SOLO, Metta NEWS – Jumlah kasus aktif paparan Covid-19 di Solo hingga Selasa (08/02/2022) mencapai 878 orang. Menurut Kepala Dinas Kesehatan Kota Surakarta dr. Siti Wahyuningsih, memungkinkan kurang dari sepekan angka paparan Covid-19 ibi bisa tembus di angka 1000 penderita.
“Jadi angkanya kita sekarang 878 kasus aktif. Seperti kita ketahui kasus ini meningkatnya sangat cepat meskipun fatality rate nya rendah,” ungkap Siti ketika ditemui mettanews.id di ruang kerjanya, Rabu (09/02/2022).
Siti melihat kemungkinan lonjakan kasus ini dari lima dan tiga hari terakhir ini yang secara signifikan langsung diangka 3 digit.
“Dan ini kemungkinan akan naik dalam 2 hingga 3 minggu kedepan, ini yang harus kita antisipasi. Melihat tren beberapa hari seperti ini biasanya naik lagi dalam dua hari,” paparnya.
Data angka paparan Covid harian Kota Solo hari Rabu ini tercatat terjadi kenaikan sebanyak 208 sehingga total kasus aktif per hari ini mencapai 878.
Tren kenaikan dalam waktu cepat ini, lanjut Siti karena begitu ada kasus yang terpapar Covid, tracing langsung dilakukan sehingga ketemu ‘buntut’ atau turunan dari induk kasus pertama tersebut.
“Rekomendasi dari kami tidak berubah adalah pengetatan protokol kesehatan karena penanganan Covid harus dari hulu sampai ke hilir,” tegas Siti.
Ia menyebut penanganan hulu ke hilir ini merupakan satu kesatuan yang tidak bisa dipisahkan.

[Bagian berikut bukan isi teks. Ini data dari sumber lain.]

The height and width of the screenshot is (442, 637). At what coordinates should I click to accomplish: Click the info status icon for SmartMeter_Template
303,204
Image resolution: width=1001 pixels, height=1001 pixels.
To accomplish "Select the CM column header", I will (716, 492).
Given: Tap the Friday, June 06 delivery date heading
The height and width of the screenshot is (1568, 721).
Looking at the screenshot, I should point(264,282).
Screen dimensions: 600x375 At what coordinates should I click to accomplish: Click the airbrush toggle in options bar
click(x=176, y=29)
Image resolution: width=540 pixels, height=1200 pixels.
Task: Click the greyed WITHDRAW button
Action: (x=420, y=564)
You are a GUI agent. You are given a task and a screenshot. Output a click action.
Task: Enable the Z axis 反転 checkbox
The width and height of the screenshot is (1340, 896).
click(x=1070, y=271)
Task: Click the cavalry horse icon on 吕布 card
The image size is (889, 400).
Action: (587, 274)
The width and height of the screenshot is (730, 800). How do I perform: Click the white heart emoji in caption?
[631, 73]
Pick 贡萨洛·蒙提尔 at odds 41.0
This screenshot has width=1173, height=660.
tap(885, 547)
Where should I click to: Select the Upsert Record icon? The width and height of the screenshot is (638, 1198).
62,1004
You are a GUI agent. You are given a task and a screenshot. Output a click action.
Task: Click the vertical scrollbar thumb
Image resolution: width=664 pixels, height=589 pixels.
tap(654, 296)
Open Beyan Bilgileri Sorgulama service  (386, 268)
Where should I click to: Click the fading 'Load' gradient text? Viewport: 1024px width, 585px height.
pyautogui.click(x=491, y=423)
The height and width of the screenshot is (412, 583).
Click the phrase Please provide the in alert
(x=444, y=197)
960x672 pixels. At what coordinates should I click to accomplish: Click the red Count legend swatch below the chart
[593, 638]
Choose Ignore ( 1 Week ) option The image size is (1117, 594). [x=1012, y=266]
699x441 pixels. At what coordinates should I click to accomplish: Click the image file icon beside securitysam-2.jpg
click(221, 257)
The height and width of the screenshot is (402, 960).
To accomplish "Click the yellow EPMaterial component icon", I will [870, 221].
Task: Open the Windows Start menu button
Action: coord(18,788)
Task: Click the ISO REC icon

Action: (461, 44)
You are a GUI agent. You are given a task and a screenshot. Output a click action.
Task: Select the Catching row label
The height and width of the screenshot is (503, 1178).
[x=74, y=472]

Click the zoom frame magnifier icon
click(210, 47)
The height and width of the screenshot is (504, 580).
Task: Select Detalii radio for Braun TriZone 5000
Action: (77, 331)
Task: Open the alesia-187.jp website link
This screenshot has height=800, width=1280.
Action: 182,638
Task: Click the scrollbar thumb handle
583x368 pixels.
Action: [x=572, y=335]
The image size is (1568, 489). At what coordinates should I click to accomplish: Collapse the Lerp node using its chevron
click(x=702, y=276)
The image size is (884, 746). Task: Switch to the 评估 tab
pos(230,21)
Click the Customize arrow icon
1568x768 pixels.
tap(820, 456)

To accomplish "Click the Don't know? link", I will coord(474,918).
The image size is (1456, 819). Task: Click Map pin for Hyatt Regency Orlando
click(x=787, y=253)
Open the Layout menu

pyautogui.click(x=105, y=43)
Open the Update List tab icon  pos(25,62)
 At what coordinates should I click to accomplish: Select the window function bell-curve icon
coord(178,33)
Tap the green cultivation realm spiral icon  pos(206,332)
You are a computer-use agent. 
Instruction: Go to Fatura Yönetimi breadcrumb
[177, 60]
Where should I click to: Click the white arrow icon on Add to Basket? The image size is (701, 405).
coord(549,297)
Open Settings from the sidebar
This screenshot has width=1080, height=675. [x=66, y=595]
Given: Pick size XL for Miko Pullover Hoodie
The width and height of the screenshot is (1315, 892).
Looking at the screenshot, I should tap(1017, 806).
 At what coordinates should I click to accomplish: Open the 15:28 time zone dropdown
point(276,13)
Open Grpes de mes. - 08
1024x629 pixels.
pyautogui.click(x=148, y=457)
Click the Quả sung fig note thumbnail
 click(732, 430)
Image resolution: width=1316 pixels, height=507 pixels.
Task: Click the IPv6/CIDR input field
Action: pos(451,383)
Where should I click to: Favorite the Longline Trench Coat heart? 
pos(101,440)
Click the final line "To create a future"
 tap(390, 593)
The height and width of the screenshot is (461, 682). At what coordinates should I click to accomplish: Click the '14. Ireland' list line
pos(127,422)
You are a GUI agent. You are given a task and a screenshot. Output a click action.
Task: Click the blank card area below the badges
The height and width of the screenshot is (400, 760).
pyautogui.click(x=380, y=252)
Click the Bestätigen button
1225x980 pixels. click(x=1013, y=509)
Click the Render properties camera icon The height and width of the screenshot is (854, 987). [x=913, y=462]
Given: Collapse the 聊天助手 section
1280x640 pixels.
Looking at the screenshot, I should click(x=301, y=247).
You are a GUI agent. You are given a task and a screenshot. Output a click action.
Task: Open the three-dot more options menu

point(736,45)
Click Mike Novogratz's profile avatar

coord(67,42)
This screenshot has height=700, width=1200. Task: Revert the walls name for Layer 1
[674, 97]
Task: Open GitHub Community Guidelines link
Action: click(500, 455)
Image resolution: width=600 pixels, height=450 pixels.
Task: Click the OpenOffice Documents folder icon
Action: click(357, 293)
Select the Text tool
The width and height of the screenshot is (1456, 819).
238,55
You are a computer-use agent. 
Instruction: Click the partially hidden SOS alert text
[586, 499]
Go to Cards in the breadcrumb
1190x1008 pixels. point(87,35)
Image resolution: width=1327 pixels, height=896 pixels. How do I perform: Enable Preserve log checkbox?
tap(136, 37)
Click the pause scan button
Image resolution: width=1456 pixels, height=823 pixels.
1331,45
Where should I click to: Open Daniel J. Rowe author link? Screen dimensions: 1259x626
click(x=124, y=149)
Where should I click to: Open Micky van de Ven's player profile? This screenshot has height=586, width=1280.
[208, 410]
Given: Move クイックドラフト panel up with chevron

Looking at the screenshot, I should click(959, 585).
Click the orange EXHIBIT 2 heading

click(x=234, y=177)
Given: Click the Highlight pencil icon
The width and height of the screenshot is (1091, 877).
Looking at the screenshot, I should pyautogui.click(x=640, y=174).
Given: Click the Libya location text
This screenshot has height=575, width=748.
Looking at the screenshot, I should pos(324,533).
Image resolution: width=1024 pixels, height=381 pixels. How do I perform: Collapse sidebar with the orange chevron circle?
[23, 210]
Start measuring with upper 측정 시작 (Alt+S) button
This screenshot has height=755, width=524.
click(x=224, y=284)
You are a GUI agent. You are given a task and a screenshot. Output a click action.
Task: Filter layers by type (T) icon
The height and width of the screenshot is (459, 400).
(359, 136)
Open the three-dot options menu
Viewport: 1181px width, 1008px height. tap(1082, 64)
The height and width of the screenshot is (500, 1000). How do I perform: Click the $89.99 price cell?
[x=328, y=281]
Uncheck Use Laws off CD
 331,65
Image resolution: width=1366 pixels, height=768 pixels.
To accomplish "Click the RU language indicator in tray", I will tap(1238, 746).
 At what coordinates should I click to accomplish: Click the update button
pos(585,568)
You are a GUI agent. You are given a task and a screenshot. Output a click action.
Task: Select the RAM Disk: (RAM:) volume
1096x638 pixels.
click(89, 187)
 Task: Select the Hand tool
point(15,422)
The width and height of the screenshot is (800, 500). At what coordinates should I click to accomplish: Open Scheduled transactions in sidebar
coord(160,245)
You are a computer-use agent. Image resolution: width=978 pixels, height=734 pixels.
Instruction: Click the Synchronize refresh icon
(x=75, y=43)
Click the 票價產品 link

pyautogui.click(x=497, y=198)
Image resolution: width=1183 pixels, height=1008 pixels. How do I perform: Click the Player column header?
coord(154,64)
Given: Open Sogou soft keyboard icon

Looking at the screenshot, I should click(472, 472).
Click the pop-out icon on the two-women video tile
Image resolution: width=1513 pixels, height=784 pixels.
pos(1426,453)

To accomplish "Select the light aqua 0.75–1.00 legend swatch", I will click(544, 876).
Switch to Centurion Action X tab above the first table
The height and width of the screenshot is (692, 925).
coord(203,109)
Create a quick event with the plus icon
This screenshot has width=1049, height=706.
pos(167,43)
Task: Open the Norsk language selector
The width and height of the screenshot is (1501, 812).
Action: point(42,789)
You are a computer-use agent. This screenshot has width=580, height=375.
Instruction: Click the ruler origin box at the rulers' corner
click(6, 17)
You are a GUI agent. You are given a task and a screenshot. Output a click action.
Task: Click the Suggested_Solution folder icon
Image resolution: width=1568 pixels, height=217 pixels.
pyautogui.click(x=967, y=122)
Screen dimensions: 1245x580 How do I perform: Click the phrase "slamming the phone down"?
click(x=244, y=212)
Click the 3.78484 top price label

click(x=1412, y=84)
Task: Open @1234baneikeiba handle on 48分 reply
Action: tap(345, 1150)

“Kasus terdeteksi setelah sampai hilir yang ditangani dengan dirawat atau isoman. yang penting jangan sampai terjadi, jadi hulunya harus kita mainkan adalah kepatuhan terhadap protokol kesehatan. Kalau prokesnya tidak bagus ya melonjaknya akan makin cepat,” tandas Siti.
Dari klaster sekolah sendiri, lanjut Siti data hingga hari Rabu ini menjadi 41 sekolah dengan tambahan 2 sekolah yakni SD Begalon dan SMP N 14. Dari 41 sekolah tersebut tercatat 506 kasus baik dari dalam dan luar kota Solo.
“Dibanding varian Delta, yang ini penyebarannya lebih cepat. Di Solo sepertinya tidak melewati angka 50 langsung dari 60 ke 100 sekian, ini dua kali lebih cepat,” ungkapnya.
Siti menambahkan posisi BOR atau keterisian bed khusus Covid di rumah sakit mencapai 34% dari 496 bed.
“Artinya ini tidak menggambarkan secara keseluruhan karena jumlah tempat tidurnya juga turun. Kalau sesuai PMK (Peraturan Menteri Kesehatan) nomor 47 kan harusnya tersedia 834 bed, sekarang baru 496 bed,” pungkas Siti.